From Vendor to Partner: Strengthening Relationships in Community Associations
By: Joshua Martinez, CMCA, AMS, PCAM
EJF Real Estate Services
Writing about relationships and communication between managers and vendors feels especially timely because it remains one of the most important, yet often overlooked, aspects of successful community management. Throughout our industry, several themes consistently emerge: relationship investment matters, partnerships outperform transactions, assumptions create problems, and education should be shared openly.
Managers regularly encounter an impetuous mindset from Boards or residents who view vendors simply as companies that “work for us.” At the same time, vendors themselves can sometimes approach communities with a purely transactional focus centered only on task completion. Somewhere in the middle sits the manager, attempting to coordinate expectations, operations, and outcomes.
As managers, we often serve as the ringleaders of this occasionally chaotic circus, which means much of the responsibility for bridging communication gaps falls on us. The goal should not simply be maintaining vendor connections but rather evolving those relationships into true business partnerships.
The reality is that every vendor becomes a reputational extension of the manager, their team, and their judgment. When vendors perform well, communities notice. Resident satisfaction improves. Boards gain confidence in operations. Strong vendor relationships also frequently result in better pricing, improved responsiveness, stronger prioritization, and more effective problem-solving. Perhaps most importantly, healthy partnerships reduce operational risk and improve emergency response capabilities when challenges inevitably arise.
Poor vendor relationships, however, tend to linger in a community like humidity before a summer storm. Small frustrations accumulate over time. Communication becomes reactive instead of proactive. Boards become skeptical. Residents grow impatient. Before long, managers find themselves spending more time managing conflicts than leading operations.
Unfortunately, our industry often falls into the dangerous habit of treating vendors as interchangeable commodities. Pricing increases slightly or performance dips temporarily, and conversations immediately turn toward replacement instead of recalibration. Yet history consistently demonstrates that strong institutions rarely thrive by dismantling systems every time friction appears. Success typically comes from refinement, communication, and investment before resorting to replacement.
The strongest vendor relationships extend well beyond “scope and invoice.” They are built through a shared understanding of operational realities, community priorities, and long-term goals.
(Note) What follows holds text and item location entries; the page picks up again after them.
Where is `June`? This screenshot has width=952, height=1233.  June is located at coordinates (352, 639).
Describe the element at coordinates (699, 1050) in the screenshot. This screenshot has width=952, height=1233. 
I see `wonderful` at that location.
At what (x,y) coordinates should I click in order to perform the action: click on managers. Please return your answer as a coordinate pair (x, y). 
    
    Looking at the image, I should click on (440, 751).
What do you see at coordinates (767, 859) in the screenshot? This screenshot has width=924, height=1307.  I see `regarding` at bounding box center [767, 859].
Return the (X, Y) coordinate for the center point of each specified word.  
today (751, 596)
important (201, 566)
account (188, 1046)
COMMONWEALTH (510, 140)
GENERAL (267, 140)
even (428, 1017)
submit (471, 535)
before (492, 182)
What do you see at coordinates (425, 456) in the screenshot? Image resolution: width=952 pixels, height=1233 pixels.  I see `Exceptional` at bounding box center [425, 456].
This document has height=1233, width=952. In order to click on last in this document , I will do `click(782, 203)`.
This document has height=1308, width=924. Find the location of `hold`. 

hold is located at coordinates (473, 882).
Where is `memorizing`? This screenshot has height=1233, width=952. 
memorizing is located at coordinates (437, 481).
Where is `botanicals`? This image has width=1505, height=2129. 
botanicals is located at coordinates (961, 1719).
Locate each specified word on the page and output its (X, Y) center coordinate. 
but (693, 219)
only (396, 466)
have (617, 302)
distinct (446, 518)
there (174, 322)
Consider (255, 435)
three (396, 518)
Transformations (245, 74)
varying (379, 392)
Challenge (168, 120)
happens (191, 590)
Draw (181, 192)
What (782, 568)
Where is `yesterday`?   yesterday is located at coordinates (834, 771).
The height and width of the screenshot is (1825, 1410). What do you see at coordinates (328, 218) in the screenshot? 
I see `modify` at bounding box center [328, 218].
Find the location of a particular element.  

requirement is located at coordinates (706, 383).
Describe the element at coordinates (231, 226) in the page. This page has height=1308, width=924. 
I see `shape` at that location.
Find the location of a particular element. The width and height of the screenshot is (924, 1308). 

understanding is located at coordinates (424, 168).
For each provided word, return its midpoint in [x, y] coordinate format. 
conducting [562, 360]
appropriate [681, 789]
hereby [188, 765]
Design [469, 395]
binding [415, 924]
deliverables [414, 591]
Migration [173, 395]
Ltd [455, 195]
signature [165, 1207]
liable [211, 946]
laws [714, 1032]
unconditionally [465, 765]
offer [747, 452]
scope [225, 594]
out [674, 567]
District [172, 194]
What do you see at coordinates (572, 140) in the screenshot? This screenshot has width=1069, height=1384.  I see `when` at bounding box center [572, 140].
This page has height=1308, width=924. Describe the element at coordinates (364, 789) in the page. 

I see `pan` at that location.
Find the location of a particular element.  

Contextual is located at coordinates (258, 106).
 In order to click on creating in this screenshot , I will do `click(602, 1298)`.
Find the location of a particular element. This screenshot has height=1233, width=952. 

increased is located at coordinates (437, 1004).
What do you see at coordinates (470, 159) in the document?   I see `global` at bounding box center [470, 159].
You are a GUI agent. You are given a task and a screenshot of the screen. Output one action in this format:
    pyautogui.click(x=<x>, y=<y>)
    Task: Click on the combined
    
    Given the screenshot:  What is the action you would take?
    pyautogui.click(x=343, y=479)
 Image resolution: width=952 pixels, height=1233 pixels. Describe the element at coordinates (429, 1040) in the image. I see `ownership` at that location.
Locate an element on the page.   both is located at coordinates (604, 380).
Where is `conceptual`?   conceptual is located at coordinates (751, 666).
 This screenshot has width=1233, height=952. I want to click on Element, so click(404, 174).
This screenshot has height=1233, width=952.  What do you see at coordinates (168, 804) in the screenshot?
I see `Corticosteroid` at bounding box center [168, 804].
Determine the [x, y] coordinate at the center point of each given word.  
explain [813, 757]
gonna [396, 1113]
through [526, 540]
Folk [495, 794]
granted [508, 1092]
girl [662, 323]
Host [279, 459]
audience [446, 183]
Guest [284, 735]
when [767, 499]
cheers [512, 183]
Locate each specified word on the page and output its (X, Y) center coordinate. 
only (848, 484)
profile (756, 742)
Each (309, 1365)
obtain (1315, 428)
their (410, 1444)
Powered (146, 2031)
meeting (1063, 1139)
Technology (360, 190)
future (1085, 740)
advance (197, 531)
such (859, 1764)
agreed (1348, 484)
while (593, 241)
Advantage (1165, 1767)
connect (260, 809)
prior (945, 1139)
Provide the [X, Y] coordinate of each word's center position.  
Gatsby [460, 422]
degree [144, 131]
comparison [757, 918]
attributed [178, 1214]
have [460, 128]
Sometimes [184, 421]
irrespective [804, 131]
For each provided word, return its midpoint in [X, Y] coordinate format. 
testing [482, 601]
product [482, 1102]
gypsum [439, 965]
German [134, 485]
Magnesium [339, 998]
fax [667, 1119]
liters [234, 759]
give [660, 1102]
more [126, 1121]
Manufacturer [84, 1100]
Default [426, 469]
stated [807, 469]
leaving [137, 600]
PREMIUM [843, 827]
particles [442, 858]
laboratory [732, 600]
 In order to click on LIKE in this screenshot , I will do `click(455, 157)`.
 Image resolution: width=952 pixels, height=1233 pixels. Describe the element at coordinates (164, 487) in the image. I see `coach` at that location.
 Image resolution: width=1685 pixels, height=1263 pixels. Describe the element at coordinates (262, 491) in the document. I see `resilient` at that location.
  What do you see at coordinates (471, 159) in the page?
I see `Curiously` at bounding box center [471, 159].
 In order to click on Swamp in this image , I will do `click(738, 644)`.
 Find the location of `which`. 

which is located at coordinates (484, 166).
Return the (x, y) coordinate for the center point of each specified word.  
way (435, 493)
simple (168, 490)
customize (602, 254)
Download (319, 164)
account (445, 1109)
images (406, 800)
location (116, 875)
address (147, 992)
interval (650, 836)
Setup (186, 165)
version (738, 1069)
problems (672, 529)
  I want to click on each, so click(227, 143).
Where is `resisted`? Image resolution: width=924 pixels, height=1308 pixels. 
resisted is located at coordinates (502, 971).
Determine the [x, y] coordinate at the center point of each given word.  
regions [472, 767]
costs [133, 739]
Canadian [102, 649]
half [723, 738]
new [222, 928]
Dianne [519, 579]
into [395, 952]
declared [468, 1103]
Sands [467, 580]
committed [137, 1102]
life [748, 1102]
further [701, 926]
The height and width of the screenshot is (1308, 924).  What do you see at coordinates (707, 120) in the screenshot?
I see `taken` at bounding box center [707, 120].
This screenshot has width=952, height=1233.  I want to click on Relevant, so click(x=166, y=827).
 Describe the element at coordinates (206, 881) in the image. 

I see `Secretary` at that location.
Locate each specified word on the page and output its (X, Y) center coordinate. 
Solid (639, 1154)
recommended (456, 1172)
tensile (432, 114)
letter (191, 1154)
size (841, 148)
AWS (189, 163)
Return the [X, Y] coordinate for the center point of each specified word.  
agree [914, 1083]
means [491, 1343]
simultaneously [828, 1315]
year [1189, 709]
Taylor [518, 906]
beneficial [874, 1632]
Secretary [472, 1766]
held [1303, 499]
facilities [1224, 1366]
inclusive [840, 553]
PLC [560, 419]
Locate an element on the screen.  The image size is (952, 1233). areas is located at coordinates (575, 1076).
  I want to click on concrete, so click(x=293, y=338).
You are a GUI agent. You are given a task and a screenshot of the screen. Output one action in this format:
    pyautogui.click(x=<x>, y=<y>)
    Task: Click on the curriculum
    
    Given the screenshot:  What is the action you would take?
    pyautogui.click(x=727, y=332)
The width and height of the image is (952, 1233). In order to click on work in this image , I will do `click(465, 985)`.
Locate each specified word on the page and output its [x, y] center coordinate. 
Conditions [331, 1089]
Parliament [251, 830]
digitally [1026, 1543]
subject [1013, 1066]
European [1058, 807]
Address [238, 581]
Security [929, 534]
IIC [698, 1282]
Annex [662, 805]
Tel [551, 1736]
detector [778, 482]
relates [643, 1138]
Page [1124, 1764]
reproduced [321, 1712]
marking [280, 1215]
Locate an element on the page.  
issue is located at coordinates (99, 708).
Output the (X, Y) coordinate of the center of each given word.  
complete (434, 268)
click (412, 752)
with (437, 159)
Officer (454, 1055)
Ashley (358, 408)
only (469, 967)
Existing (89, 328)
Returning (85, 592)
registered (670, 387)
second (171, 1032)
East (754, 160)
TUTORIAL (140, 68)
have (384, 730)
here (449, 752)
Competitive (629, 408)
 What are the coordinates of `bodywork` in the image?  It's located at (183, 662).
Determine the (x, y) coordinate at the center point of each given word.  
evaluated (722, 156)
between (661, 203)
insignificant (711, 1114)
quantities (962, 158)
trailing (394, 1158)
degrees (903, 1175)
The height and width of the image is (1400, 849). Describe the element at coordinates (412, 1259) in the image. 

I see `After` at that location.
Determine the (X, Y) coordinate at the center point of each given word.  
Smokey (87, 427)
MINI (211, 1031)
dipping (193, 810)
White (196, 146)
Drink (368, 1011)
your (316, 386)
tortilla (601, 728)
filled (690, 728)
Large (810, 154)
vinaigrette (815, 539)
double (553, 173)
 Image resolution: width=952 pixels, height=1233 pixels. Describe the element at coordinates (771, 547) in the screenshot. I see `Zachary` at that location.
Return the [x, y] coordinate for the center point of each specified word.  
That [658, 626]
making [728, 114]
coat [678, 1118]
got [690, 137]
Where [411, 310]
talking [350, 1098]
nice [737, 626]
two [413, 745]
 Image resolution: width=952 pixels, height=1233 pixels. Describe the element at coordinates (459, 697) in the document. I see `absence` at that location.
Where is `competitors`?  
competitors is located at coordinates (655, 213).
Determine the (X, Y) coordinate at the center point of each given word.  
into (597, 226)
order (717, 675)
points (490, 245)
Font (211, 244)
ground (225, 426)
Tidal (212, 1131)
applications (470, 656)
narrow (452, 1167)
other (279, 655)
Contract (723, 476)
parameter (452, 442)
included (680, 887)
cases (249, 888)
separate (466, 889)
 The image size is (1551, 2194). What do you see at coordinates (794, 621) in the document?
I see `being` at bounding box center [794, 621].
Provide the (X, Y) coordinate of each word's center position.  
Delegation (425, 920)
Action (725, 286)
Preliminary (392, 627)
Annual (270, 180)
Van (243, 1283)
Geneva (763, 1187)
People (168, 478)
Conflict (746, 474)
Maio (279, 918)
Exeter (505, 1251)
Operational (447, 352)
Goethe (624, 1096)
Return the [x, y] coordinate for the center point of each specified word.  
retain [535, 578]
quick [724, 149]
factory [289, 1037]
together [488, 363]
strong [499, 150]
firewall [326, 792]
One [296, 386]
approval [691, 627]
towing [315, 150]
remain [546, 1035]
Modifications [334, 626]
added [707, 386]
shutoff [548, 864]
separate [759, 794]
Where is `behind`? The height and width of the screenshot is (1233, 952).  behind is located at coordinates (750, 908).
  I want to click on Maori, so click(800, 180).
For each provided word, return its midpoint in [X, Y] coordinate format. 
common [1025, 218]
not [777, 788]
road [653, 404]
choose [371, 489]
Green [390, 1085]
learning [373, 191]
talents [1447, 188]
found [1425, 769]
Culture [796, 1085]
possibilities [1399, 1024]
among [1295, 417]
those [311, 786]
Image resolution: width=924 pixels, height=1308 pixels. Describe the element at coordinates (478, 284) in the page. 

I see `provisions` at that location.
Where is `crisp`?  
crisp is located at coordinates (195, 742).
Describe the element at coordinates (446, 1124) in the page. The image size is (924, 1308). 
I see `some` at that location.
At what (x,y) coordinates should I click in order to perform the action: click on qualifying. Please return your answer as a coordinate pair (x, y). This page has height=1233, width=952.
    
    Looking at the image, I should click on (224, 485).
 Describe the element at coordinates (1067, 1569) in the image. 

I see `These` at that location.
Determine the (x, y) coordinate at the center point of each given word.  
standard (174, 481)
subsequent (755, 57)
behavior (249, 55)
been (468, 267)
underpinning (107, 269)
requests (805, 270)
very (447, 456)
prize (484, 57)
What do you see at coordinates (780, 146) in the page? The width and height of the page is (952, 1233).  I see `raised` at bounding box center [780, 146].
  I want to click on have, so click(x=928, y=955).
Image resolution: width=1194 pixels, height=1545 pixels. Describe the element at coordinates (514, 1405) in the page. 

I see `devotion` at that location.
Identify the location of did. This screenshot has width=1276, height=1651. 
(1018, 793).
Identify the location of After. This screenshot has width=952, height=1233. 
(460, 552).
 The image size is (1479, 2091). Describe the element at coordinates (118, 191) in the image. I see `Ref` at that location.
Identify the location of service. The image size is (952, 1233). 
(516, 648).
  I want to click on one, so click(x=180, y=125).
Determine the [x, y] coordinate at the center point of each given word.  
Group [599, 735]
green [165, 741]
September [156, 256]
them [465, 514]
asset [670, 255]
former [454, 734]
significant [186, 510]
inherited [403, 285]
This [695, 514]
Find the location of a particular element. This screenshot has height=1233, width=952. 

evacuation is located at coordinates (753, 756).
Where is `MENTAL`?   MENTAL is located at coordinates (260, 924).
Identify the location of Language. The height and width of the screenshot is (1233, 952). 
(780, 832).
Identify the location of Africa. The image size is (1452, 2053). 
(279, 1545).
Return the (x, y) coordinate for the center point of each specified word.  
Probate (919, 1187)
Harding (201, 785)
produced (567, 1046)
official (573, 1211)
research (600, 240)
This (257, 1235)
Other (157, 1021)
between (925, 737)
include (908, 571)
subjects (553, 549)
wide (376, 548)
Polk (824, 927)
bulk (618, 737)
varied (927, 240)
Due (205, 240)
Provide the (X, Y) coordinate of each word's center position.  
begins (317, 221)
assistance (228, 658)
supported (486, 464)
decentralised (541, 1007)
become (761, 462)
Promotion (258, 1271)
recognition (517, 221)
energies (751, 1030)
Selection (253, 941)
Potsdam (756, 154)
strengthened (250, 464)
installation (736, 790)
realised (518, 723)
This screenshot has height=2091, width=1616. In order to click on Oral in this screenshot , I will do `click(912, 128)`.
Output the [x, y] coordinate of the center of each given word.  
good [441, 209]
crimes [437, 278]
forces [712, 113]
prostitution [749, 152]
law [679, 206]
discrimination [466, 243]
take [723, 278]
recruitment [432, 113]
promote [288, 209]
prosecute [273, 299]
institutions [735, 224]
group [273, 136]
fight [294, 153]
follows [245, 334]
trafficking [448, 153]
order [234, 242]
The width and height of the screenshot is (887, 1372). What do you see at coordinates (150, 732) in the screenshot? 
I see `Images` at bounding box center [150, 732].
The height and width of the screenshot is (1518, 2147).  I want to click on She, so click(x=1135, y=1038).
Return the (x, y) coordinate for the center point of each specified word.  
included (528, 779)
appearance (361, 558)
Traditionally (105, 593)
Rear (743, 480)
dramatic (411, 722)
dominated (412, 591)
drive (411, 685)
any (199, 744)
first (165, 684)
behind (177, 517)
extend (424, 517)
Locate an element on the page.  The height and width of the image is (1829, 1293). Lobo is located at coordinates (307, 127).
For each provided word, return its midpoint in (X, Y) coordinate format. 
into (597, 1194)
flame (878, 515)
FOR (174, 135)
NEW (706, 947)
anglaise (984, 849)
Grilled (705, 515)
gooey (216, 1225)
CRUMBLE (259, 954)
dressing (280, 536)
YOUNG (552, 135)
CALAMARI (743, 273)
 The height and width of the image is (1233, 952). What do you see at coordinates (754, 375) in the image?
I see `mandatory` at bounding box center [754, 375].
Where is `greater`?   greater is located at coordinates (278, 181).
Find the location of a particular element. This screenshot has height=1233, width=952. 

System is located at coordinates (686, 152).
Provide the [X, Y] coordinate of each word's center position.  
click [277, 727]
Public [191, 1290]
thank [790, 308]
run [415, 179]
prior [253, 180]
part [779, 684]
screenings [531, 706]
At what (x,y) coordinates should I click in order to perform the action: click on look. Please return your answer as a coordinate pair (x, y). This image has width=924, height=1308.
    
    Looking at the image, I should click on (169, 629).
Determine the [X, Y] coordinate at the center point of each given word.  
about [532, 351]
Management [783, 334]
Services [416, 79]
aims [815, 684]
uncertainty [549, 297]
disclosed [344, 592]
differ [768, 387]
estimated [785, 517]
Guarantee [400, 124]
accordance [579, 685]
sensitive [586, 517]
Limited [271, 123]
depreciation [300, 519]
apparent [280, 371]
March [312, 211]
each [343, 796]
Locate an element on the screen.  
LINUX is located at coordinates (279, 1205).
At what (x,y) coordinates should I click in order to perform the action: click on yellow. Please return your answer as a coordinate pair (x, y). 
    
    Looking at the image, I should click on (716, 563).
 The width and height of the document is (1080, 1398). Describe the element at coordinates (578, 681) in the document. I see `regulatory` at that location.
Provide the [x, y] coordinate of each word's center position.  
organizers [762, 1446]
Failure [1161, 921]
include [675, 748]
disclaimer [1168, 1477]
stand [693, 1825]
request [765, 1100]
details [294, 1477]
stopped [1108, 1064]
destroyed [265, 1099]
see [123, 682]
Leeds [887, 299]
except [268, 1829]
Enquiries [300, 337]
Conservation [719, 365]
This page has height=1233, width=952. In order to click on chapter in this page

A landscaper who understands the concerns of an aging resident population or a plumbing contractor familiar with the infrastructure weaknesses of a forty-year-old building brings far more value than a low bidder learning the property for the first time.
When vendors are treated as partners rather than disposable line items, accountability improves alongside responsiveness. Long-term familiarity creates efficiency. Vendors who know the property well spend less time learning and more time solving problems.
Of course, not every struggling relationship deserves endless patience. However, many vendor conflicts stem not from poor workmanship, but from unclear expectations established at the beginning of the relationship. Managers sometimes assume vendors understand communication procedures, reporting expectations, emergency response standards, or approval protocols simply because “that is how we do things.” Vendors, meanwhile, may assume silence means satisfaction.
Clear documentation becomes one of the greatest tools for preserving relationships and avoiding misunderstandings. Managers should carefully define scope, establish timelines, clarify points of contact, and determine how follow-up communication will occur. Expectations regarding inspections, reporting, and service documentation should never remain assumed or implied.
Most importantly, communities must distinguish between emergency response expectations and routine service standards. A water intrusion at 2:00 a.m. is not operationally equivalent to a malfunctioning landscape light. Communities function far more effectively when everyone understands that distinction before the phone rings, not afterward.
Assumptions are dangerous because they create invisible standards that nobody realizes they are failing to meet.